▶ [Tugas Anda]
(1) Tentukan apakah setiap pernyataan berikut sesuai dengan cerita perjalanan ke Kemenag NTB, lalu kutip kata-kata penentunya dari cerita tersebut: (a) Perjalanan dari pondok ke Mataram memakan waktu kurang lebih 30 menit. (b) Petugas keamanan mengetahui ruangan untuk mengurus kepergian ke Bandung. (c) Hape disimpan di kantong celana sebelah kanan.
(2) Terjemahkan kalimat dari cerita perjalanan ke Kemenag NTB ini ke dalam bahasa Inggris: "pede saja aku masuk walaupun sebenarnya tidak tahu mau masuk ke ruangan mana, tiba tiba terbesit di kepalaku kalau teman sekepentingan denganku itu sudah sampai duluan di sana, lagi lagi aku mencari kontaknya di hapeku dan menelponya, “ tad ana udah nyampe kantor ni, antum di mana?"
(3) Lanjutkan cerita perjalanan ke Kemenag NTB mulai dari bagian terakhirnya.

▶ [Dokumen Sumber]
■ ■ ■

Kurang lebih 30 menit
aku habiskan perjalanan dari pondok ke mataram, di perjalanan hape ku berdering
satu panggilan masuk, karena saat itu aku berada di lampu merah dan kebetulan
sedang menyala merah, aku ambil hape yang ku letakan di kantong celana sebelah
kiri dan melihat ternyata teman yang di aziziyah, langsung saja aku menekan
tombol warna hijau di hp ku dan mengucapkan salam untuknya “ assalmukum tad,
napi? Ku awali percakapan via handphone
itu, dengan suara lembut dan sopan ia menjawab salam ku, “ walaikumslam, saya
udah di kantor ini, antum di mana?” sambil sedikit bergegas karena klakson
mobil yang berada di belakang ku sudah mulai berbunyi “ ana di jalan tad bentar
lagi nyampe, tunggu aja bentar” kayaknya dia paham kalau dalam perjalanan pasti
gk aman untuk keselamatan jika melanjutkan pembicaraan lewat telpon, lalu ia
akhiri percakapan pendek itu dengan mengucap salam dan menyuruhku hati hati.
Ku paksakan si kuning
untuk berlari lebih cepat lagi, karena takut membuat ia kecewa menunggu
lama, tak samapi 10 menit dari jarak
kami ngomong, akhirnya sampai juga di kantor wilayah kemenag NTB tepatnya di
utara kantor imigrasi depan sebalah selatan kantor DPRD NTB, sementara si
kuning aku suruh istrihat, aku beranikan diri memasuki kantor yang cukup mewah
itu, dan bertanya di security yang bertugas hari itu, “ assalamualaikum pak,
ruang tempat mengurus kepergian ke bandung untuk pengembangan KTSP pondok
pesantresn salafiyah di mana ya”? aku melihat ada tanda Tanya di atas kepalanya
“ maaf pak, kalau yang itu saya tidak tahu, cobak masuk aja ke dalam nanti
bertanya di sana”? pede saja aku masuk
walaupun sebenarnya tidak tahu mau masuk ke ruangan mana, tiba tiba terbesit di
kepalaku kalau teman sekepentingan denganku itu sudah sampai duluan di sana,
lagi lagi aku mencari kontaknya di hapeku dan menelponya, “ tad ana udah nyampe
kantor ni, antum di mana? Suara angin
ternyata mendominasi sehingga suaranya agak kabur, beberapa kali aku bilang
hallo namun suaranya tetap tak jelas, perlahan suaranya mulai kedengaran,
nampaknya tadi ia berjalan kearah bawah karena sebelumnya ia sudah berada di tempat
pengambilan surat tugas di lantai 2, “ saya sedang menuju ke lantai satu ini” antum di mana”?

■ ■ ■

▶ [Bahan Sumber]
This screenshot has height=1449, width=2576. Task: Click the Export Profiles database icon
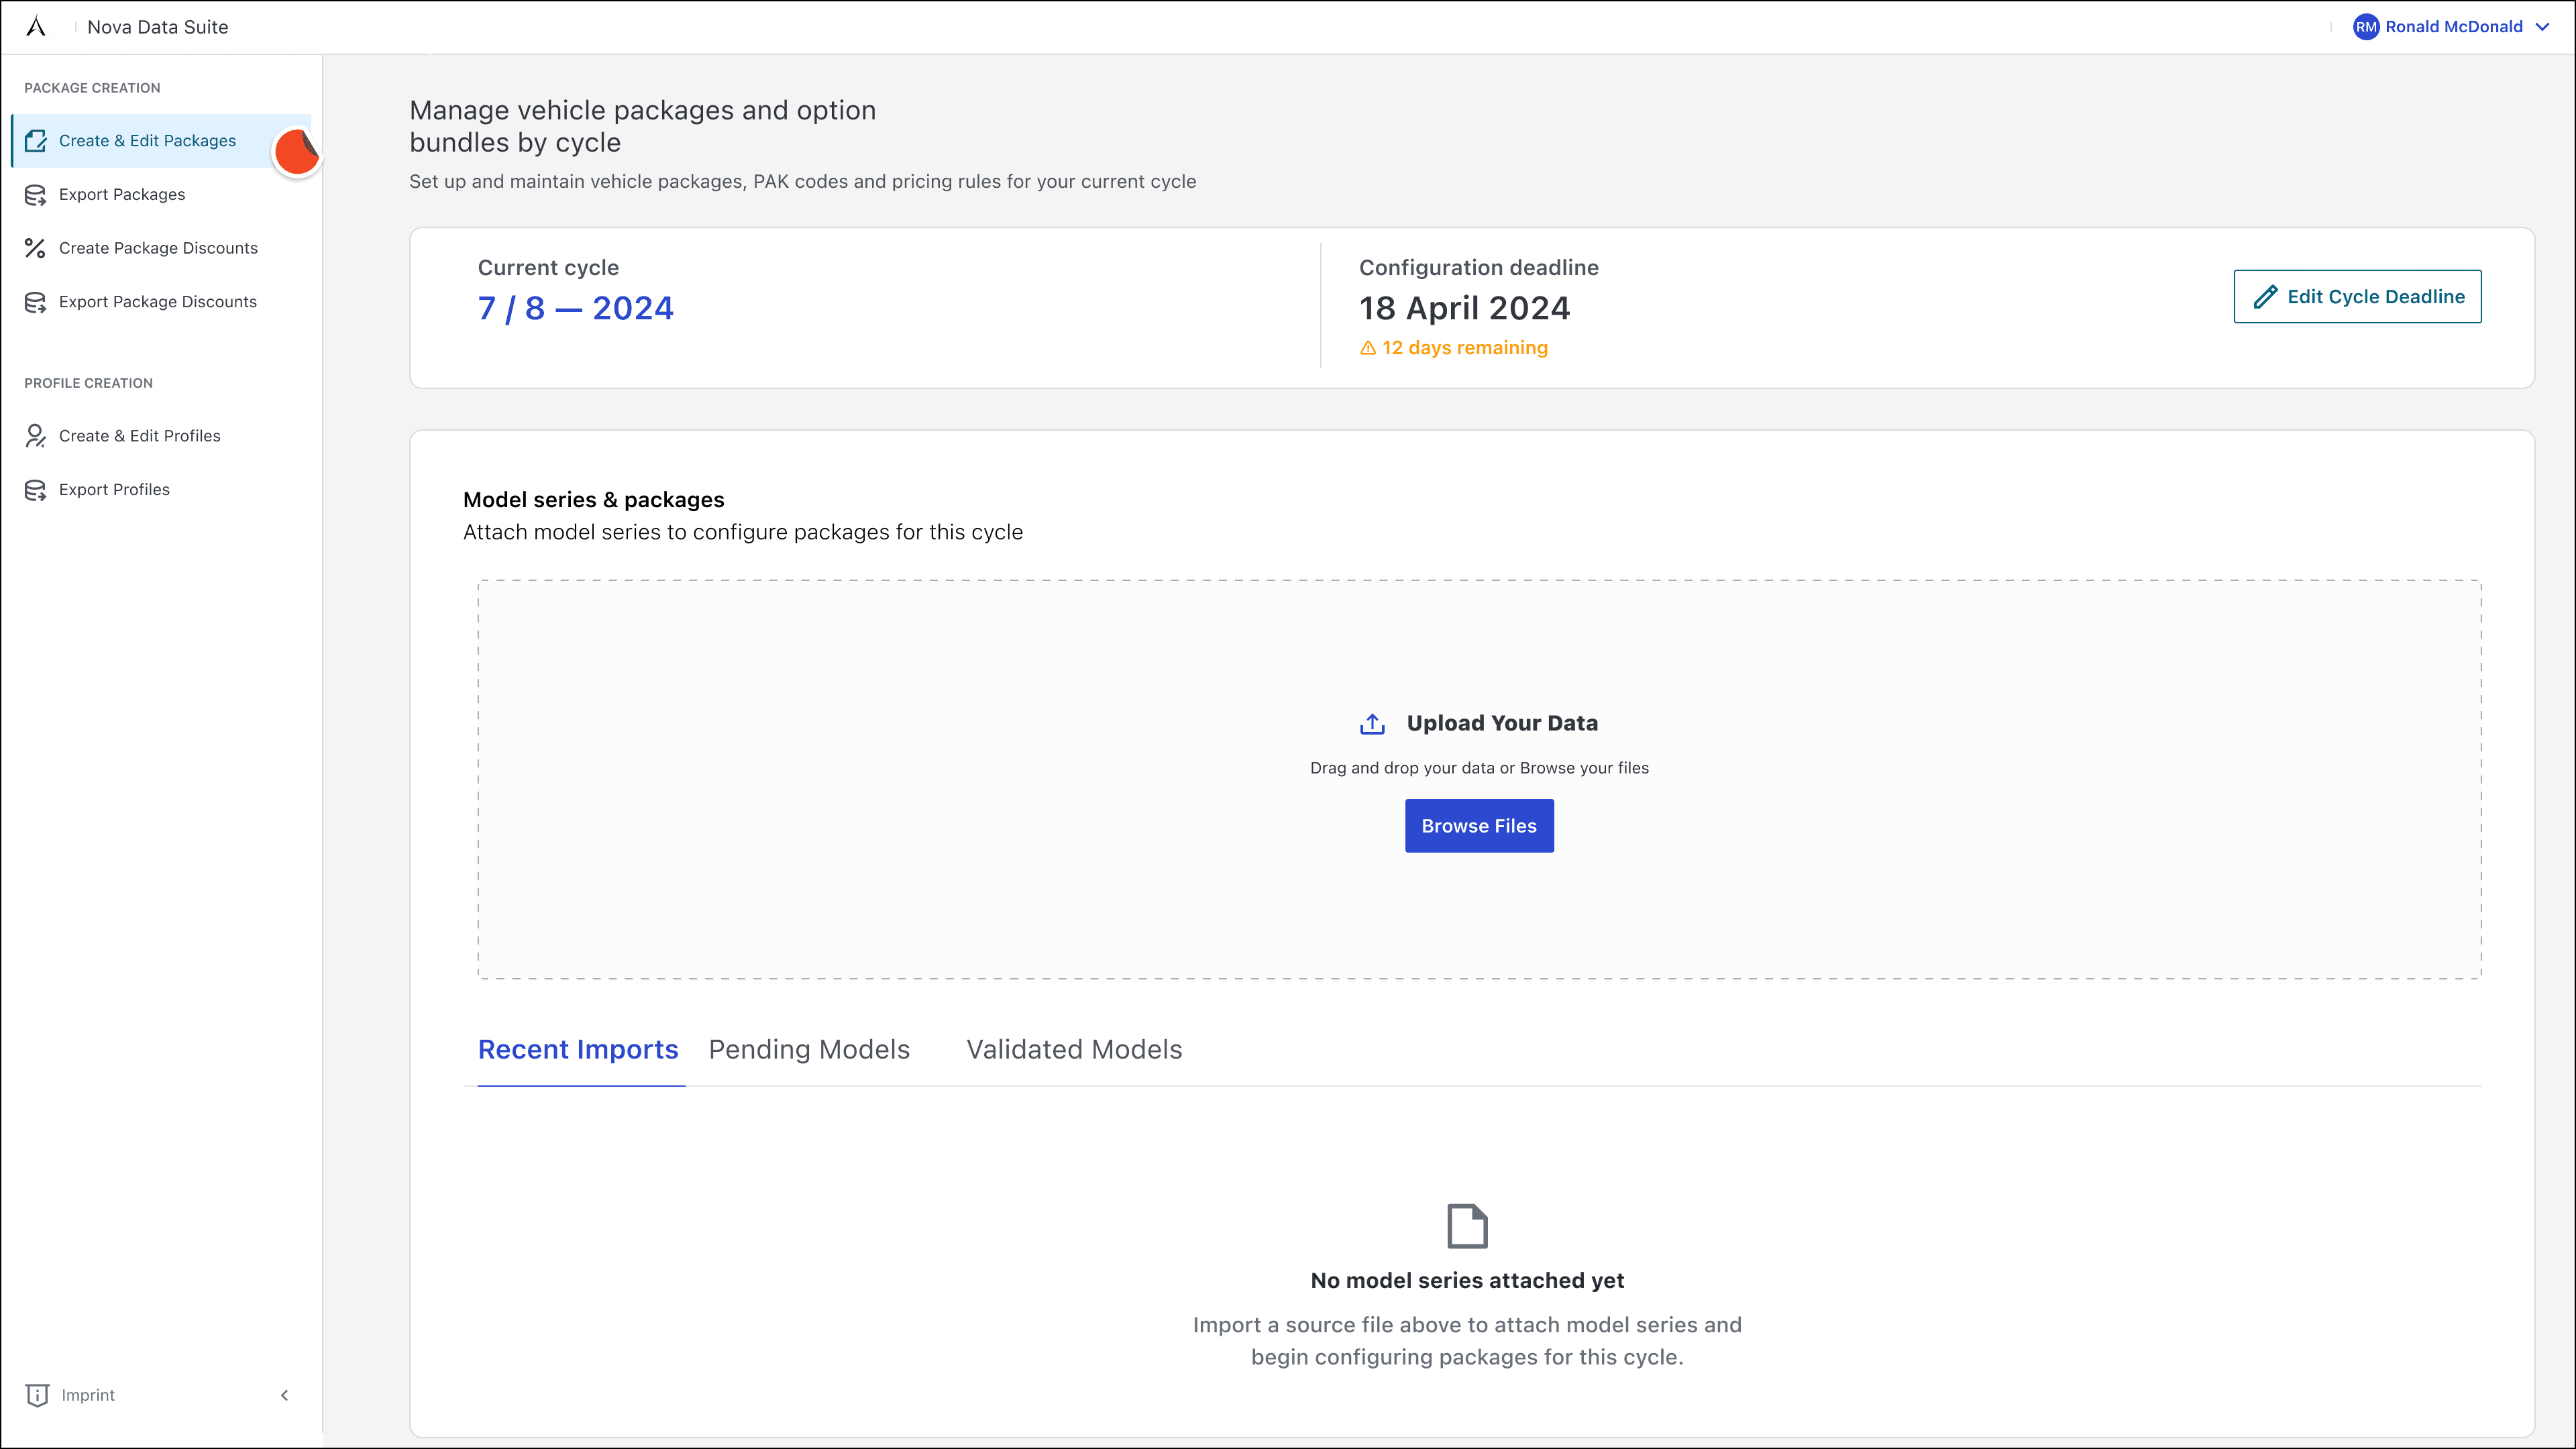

■ ■ ■

▶ [Hasil Latihan]
(1)
(a) Ya: "Kurang lebih 30 menit aku habiskan perjalanan dari pondok ke mataram"
(b) Tidak: "maaf pak, kalau yang itu saya tidak tahu"
(c) Tidak: "hape yang ku letakan di kantong celana sebelah kiri"

(2) I went in confidently even though I didn't actually know which room to enter; suddenly it crossed my mind that the friend who had the same business as me had already arrived there first, so once again I looked up their contact on my phone and called them: "Ustad, I've arrived at the office, where are you?"

(3)
hehe dalam hati aku ketawa, ternyata bukan aku yang menghampiri tapi memang
kebetulan saja dia ke lantai satu dan akhirnya bertemu di sana “ ust yusron
ya”? ku awali percakapan langsung
pertama dengannya dan menjabat
tangannya, “ nggih saya yusron” dia tak bertanya banyak tentang ku saat itu,
dalam hati aku bergumam, ooo ini toh namanya ust yusron, ternyata orangnya
sudah lebih berumur dariku, tapi ia tetap sopan dan menghormati kala aku
ngomong dengannya, itu lah yang membuat aku juga segan dengannya.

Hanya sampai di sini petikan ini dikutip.